* EXERCISE BRIEF
Write out the listing, please, but only from its first line through the line containing "Image resolution: width=677", exactly as given and without pictures.

* MATERIALS PROVIDED
= = = =
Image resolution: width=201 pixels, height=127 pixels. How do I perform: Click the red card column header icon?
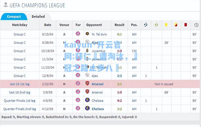185,25
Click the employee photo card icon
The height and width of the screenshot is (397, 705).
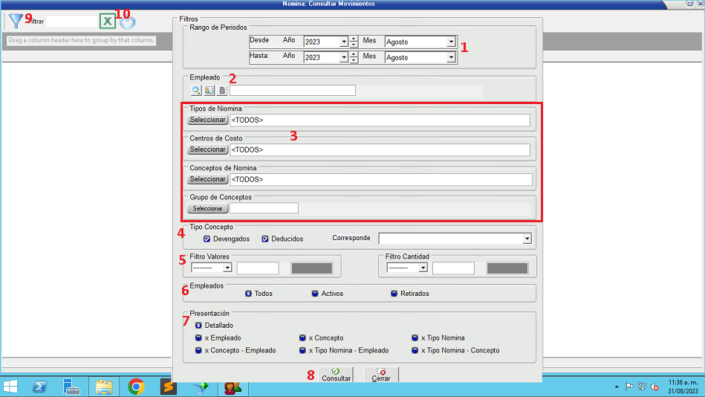pyautogui.click(x=209, y=91)
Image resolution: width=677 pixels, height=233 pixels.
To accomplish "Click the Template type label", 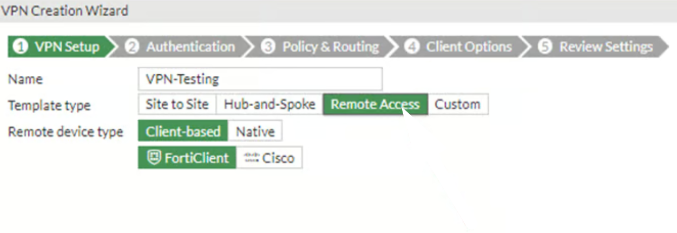I will click(x=49, y=106).
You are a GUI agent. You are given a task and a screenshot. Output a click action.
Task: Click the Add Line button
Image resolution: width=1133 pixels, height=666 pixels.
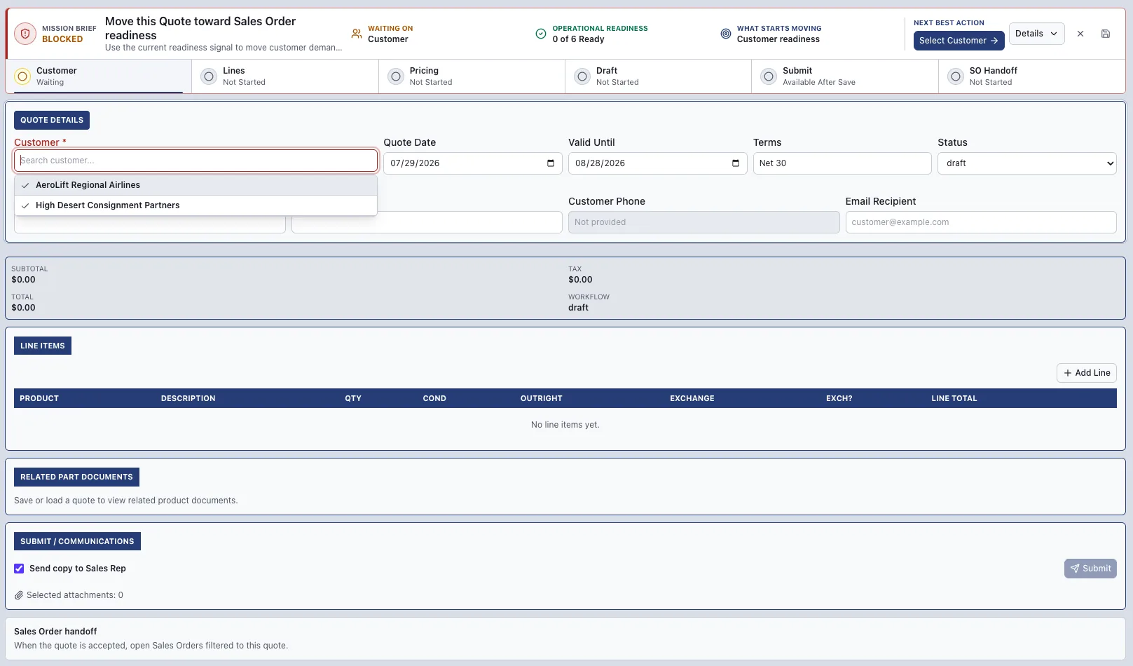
= = = =
* EXPECTED ANSWER
Image resolution: width=201 pixels, height=127 pixels. How do I perform: Click the red card column header icon?
185,25
Click the employee photo card icon
The height and width of the screenshot is (397, 705).
pyautogui.click(x=209, y=91)
Image resolution: width=677 pixels, height=233 pixels.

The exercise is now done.